In contrast to the data presented here, Proudler et al. [3, 4] showed reductions in circulating ACE activity in postmenopausal women in response to HRT. However our study looked specifically at the acute effects of each hormone independently rather than combination of the two over 6 months as an HRT preparation.
The data presented show that even in young men, oestradiol acutely causes vasodilation. In contrast to our findings, Mabe et al. [10] found in men that norethisterone, but not mestranol could increase the dose of angiotensin II required to cause a 20 mmHg increase in diastolic blood pressure. They used a combined protocol with 6 days of norethisterone followed by 6 days of mestranol, with no washout phase, and hence their protocol examined more chronic hormonal effects.

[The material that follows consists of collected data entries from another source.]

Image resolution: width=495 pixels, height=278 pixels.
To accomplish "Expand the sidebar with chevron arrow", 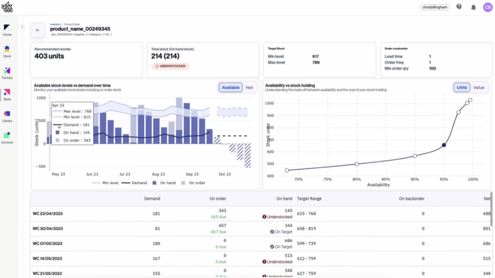I will [x=22, y=27].
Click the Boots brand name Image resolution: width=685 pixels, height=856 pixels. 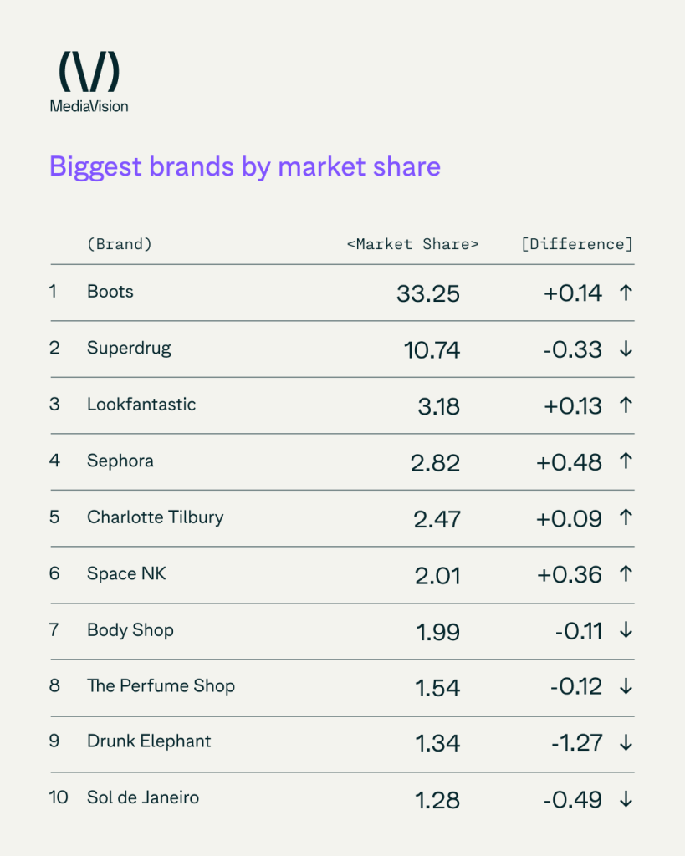tap(110, 292)
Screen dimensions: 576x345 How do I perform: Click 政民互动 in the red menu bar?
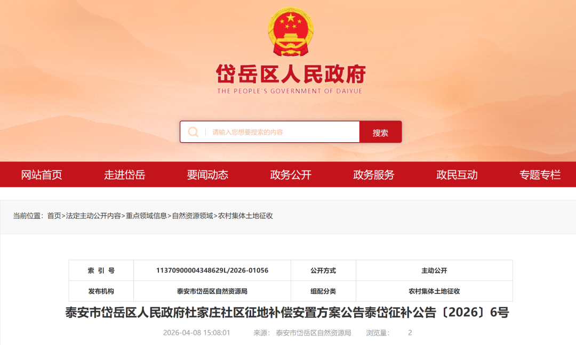457,175
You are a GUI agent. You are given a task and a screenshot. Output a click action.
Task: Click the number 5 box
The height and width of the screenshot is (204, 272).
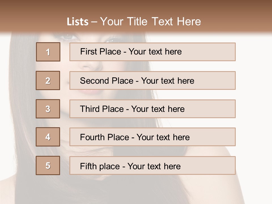point(48,165)
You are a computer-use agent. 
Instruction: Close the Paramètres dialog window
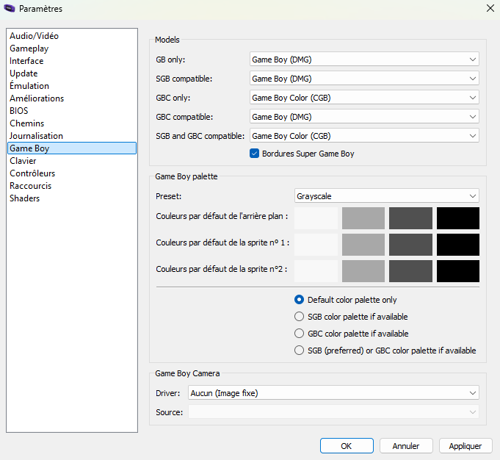pyautogui.click(x=490, y=8)
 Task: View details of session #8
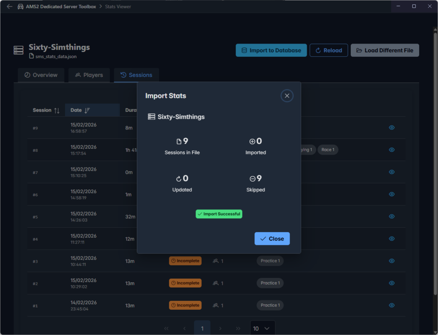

It is possible that other non-ACE pathways for angiotensin I conversion exist in the normal forearm. However enalaprilat infused into the forearm almost completely abolishes vasoconstriction to angiotensin I, and acutely has no effect on blood flow [11], making significant non ACE conversion unlikely in the normal forearm.

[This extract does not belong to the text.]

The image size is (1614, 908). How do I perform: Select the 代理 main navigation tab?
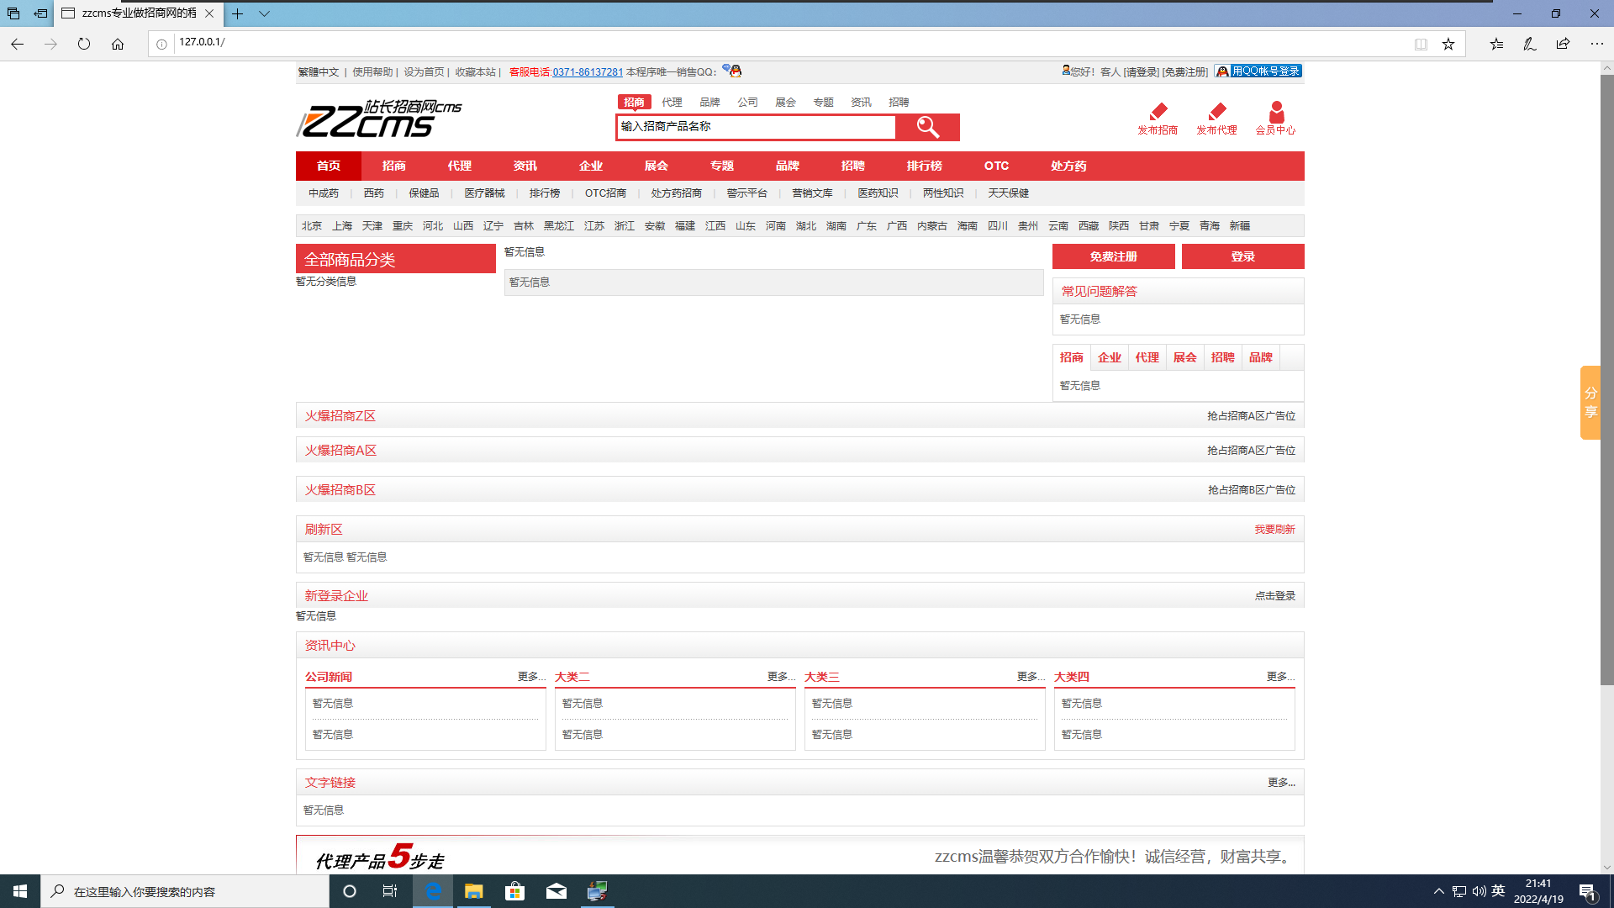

A limitation of this study is the relatively small sample size. A previous study from our group with similar numbers demonstrated vascular ACE inhibition by C-type natriuretic peptide [12]. The present study, had 65% power to show a 30% fall in vasoconstriction to angiotensin I, i.e. from −48% to −32%, at 0.05 significance [13]. In a similar experimental model C-type natriuretic peptide caused a 60% fall in the vasoconstriction to angiotensin I [12]. Therefore although the sample size was small it is unlikely that we failed to detect any important inhibition of vascular ACE by female ovarian hormones.
As the main end points in this study are negative, it is important to assess adherence with treatment. All eight subjects demonstrated 60–100% increases in serum oestradiol on the oestradiol day, suggesting good compliance.
In conclusion, despite oestradiol inducing vasodilation, neither oestradiol nor medroxy-progesterone affected vascular ACE activity or vasoconstrictor responses to angiotensin II. Therefore neither inhibition of ACE activity nor reduction of sensitivity to angiotensin II is involved in oestradiol-induced vasodilation.